Dari pengalaman bekerja di Jepang dan memiliki rekan kerja orang Jepang, bisa mengetahui kalau masyarakat Jepang ada yang memandang rendah orang dengan jam kerja kurang dari 10 jam dalam 1 hari. Bagi orang yang jam kerjanya di bawah 10 jam juga akan merasa mereka bukan bagian dari tim dimana mereka berkumpul dan bersosialisasi. Hal ini menjadi sebuah stadard kerja di Jepang. Saat ditanyakan kenapa bisa menjadi seperti itu, mereka hanya menjawab “kami sebenarnya tidak menyukai standarisasi seperti itu, tapi kami harus bisa melalukan itu”.

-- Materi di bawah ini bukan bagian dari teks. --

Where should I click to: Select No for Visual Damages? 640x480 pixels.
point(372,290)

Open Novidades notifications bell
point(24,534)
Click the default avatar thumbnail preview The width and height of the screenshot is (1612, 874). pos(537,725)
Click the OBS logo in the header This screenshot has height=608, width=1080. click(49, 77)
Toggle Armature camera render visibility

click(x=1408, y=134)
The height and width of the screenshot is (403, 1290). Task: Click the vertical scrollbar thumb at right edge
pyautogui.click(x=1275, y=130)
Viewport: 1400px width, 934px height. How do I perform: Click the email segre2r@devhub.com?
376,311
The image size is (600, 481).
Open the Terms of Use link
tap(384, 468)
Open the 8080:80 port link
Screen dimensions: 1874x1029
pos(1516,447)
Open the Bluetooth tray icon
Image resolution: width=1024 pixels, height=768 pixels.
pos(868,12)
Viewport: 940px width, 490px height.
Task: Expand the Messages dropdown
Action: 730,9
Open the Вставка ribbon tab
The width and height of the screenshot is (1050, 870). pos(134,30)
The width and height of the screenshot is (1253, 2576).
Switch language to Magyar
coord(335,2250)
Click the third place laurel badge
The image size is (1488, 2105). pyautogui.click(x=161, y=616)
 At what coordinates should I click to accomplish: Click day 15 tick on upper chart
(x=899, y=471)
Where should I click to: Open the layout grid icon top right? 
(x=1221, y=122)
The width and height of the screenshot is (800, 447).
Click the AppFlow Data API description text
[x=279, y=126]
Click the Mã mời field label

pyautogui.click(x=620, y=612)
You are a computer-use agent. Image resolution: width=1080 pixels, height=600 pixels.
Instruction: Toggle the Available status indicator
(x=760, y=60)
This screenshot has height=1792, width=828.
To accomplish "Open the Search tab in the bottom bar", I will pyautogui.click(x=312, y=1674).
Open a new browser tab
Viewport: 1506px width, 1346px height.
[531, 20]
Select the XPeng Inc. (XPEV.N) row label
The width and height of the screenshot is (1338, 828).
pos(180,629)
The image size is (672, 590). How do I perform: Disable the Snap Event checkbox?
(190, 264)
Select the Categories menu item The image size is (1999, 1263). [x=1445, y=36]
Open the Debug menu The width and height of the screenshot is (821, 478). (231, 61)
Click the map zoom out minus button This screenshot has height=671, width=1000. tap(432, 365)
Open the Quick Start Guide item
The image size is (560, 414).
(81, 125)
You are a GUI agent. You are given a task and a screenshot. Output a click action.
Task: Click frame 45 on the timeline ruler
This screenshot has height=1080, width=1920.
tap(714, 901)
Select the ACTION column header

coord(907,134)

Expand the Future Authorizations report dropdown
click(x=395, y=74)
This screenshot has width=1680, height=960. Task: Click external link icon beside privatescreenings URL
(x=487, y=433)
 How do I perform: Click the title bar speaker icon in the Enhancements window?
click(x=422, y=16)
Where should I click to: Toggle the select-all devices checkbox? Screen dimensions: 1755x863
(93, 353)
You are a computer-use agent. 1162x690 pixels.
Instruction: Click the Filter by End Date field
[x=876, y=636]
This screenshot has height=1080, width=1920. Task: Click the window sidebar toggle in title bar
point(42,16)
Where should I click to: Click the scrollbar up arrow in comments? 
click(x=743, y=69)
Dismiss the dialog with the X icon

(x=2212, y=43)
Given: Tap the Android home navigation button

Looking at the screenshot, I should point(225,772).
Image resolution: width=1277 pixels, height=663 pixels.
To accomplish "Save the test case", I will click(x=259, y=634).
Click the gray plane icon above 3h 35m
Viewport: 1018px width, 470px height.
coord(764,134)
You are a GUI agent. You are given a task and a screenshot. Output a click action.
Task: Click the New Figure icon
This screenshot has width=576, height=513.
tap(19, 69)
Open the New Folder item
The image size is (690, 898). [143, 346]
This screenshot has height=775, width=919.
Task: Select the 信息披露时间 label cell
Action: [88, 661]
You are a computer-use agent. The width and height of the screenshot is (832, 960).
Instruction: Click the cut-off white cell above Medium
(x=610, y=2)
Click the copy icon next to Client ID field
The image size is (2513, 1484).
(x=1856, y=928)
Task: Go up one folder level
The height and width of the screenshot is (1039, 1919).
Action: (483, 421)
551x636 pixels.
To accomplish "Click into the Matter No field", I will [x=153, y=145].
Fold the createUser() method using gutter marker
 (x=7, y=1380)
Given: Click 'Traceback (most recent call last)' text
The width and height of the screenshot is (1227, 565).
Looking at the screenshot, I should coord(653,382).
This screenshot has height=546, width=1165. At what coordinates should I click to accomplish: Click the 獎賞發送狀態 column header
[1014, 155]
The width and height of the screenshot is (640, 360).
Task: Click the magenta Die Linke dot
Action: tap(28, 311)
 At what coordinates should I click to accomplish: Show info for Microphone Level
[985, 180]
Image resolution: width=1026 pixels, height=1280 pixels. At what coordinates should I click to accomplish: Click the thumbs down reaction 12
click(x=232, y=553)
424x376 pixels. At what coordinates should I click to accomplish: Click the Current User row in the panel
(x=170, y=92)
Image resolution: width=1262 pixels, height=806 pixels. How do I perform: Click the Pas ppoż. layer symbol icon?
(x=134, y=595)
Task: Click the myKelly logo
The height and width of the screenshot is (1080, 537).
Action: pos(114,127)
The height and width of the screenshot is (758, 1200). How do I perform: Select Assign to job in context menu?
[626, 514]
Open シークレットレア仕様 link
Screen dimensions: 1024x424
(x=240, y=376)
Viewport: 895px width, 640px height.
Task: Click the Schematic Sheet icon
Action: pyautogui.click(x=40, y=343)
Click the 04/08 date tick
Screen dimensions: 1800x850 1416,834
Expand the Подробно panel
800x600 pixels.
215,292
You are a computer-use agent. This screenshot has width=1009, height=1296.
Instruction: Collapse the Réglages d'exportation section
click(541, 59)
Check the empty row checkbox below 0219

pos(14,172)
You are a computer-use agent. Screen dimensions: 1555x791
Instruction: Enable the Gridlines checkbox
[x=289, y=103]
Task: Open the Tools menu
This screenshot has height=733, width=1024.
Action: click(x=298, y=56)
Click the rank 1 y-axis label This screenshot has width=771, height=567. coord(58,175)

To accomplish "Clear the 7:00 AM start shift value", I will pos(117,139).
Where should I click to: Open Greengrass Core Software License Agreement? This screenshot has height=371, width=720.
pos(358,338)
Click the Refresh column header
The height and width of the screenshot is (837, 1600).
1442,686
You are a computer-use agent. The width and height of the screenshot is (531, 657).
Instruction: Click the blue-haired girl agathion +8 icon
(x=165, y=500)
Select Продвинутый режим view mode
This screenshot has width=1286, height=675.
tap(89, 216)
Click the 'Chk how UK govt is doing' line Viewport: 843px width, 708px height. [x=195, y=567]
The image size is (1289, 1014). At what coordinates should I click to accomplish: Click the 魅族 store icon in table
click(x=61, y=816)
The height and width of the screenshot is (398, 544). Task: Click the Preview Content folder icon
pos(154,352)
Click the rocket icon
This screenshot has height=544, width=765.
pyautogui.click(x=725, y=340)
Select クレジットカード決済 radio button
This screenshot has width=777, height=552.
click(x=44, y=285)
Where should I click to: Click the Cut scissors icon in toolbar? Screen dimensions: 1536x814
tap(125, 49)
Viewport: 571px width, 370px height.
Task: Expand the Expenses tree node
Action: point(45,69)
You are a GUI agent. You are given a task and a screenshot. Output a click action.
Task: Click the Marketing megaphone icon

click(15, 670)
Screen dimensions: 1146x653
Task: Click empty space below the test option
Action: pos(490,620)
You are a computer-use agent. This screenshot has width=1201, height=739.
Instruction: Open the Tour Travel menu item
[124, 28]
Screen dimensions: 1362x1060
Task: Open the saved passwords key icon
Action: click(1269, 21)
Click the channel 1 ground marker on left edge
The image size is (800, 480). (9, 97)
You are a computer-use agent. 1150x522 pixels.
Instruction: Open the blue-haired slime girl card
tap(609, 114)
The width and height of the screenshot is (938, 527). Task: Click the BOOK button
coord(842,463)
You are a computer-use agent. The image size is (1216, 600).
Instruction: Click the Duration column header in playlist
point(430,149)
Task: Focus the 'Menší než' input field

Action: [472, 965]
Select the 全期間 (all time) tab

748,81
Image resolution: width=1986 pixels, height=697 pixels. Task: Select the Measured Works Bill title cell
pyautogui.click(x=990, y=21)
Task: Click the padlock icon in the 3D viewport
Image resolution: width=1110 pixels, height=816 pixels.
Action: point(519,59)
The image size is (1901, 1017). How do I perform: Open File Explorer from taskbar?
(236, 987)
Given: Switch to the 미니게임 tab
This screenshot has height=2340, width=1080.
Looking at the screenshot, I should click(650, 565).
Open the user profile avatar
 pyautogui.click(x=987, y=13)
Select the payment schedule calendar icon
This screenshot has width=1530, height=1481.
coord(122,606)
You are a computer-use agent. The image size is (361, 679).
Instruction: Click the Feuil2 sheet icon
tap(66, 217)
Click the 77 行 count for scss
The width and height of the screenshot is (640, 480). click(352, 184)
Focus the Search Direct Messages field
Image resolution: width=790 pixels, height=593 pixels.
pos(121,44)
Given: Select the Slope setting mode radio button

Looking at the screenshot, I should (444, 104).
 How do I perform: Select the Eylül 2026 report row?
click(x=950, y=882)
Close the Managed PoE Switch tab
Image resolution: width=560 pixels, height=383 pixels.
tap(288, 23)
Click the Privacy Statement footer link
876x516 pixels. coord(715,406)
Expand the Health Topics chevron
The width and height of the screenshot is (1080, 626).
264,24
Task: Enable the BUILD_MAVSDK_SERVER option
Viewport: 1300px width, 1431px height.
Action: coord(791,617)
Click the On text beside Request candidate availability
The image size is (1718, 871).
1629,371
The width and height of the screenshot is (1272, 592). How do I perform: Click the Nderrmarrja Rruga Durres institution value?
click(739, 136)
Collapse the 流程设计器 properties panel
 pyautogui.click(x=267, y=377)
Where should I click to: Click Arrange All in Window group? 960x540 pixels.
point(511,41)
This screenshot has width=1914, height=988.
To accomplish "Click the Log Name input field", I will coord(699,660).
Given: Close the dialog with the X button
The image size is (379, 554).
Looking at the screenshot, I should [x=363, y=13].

Lalu apakah efek dari pola kerja yang terlalu berlebihan ini? Secara hasil, produk yang lahir dari pola kerja ini tidak pernah diragukan kualitasnya. Sudah bukan rahasia lagi kalau produk Jepang memiliki kualitas yang paling dipercaya dalam berbagai hal. Sistem transportasi mereka dipercaya di seluruh dunia termasuk sistem Shinkansen mereka. Produk elektonik dan kosmetik yang diproduksi di Jepang sudah tak diragukan lagi kualitasnya. Tetapi semua hasil itu harus dibayar juga oleh efek negatif dari pola kerja yang terlalu berlebihan ini. Banyak sekali masyarakat Jepang yang mengalami stress karena pola kerja ini, bahkan ada yang memutuskan melakukan bunuh diri karena sudah tidak tahan lagi. Kasus yang paling baru adalah kasus bunuh diri seorang karyawati di salah satu perusahaan besar di Jepang. Hal ini mendapat perhatian khusus dari pemerintah Jepang yang kemudian ikut turun tangan untuk memperbaiki pola kerja di Jepang dengan memberikan perintah untuk mengurangi jam lembur karyawan. Apakah himbauan pemerintah ini akan mengurangi depresi kerja yang dialami masyrakat Jepang? Secara keseluruhan mungkin cukup sulit, karena pada kenyataannya, meskipun kantor dan perusahaan menentukan jam untuk mematikan semua listrik lebih awal, tetap saja ada pegawai yang memilih untuk tetap tinggal di kantor atau malah membawa kerjaan ke rumahnya karena adanya rasa tanggung jawab yang besar akan pekerjaannya.